Output the lines below as a JSON list of strings, one string per line, omitting blank lines. Leave the pictures out of your answer.
-- Start Records for the exercise --
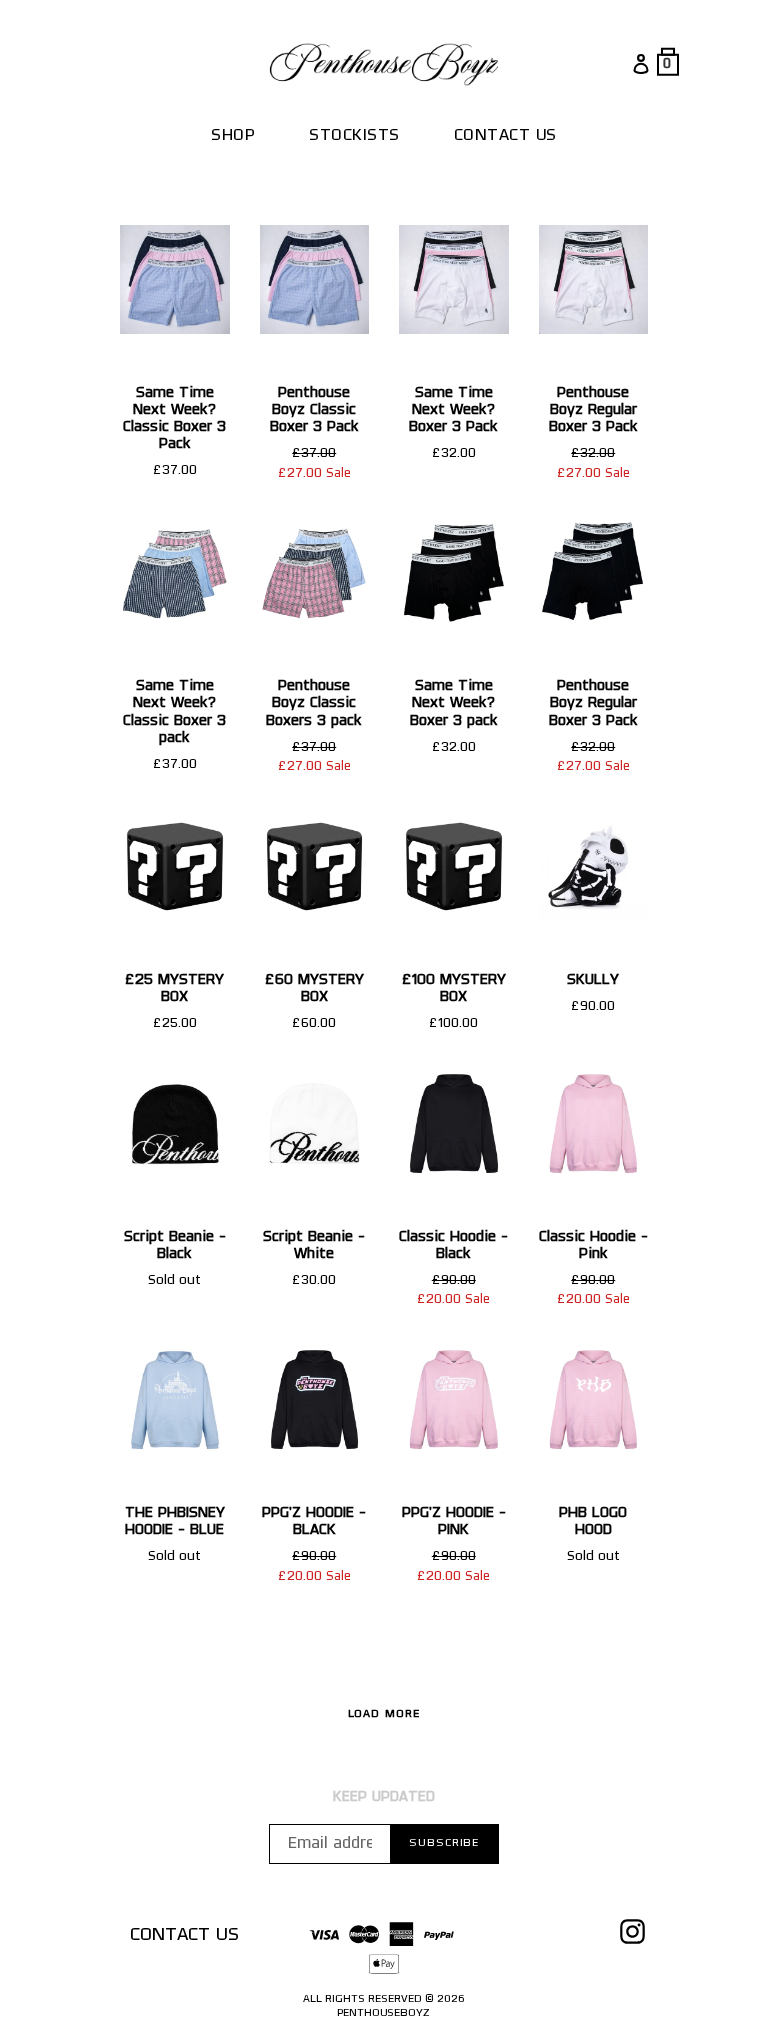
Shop (233, 136)
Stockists (354, 136)
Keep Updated (384, 1797)
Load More (384, 1714)
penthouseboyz (383, 2013)
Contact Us (505, 136)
-- End Records for the exercise --
- **Solution for this task**:
[
  "Shop (233, 136)",
  "Stockists (354, 136)",
  "Keep Updated (384, 1797)",
  "Load More (384, 1714)",
  "penthouseboyz (383, 2013)",
  "Contact Us (505, 136)"
]